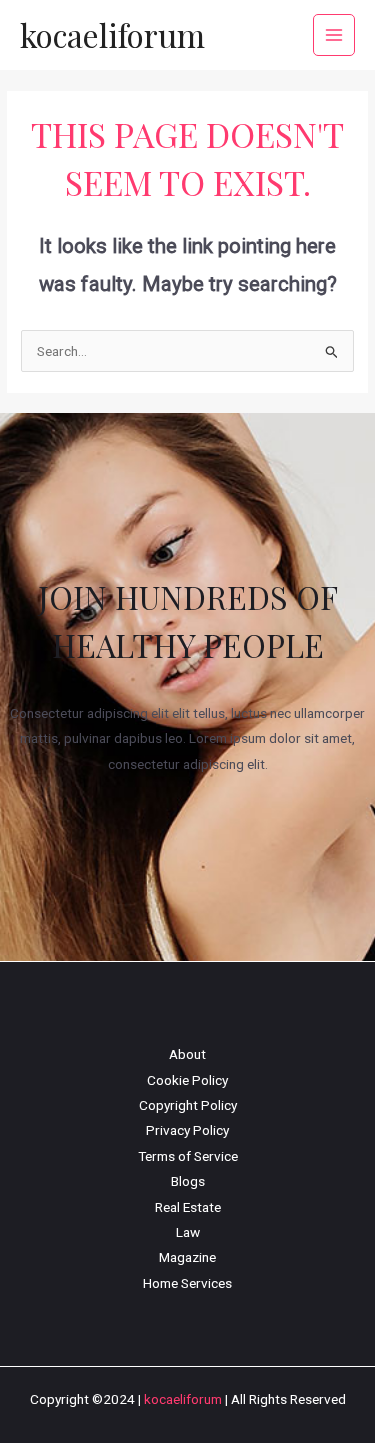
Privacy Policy (187, 1130)
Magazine (187, 1257)
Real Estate (188, 1207)
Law (188, 1232)
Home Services (187, 1283)
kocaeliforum (112, 34)
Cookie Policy (187, 1080)
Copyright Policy (188, 1105)
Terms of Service (188, 1156)
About (187, 1054)
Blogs (188, 1181)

────────────────

* Work to complete: A word-for-word copy of the data above is needed, one that omits the pictures.

* Solution for this exercise:
Privacy Policy (187, 1130)
Magazine (187, 1257)
Real Estate (188, 1207)
Law (188, 1232)
Home Services (187, 1283)
kocaeliforum (112, 34)
Cookie Policy (187, 1080)
Copyright Policy (188, 1105)
Terms of Service (188, 1156)
About (187, 1054)
Blogs (188, 1181)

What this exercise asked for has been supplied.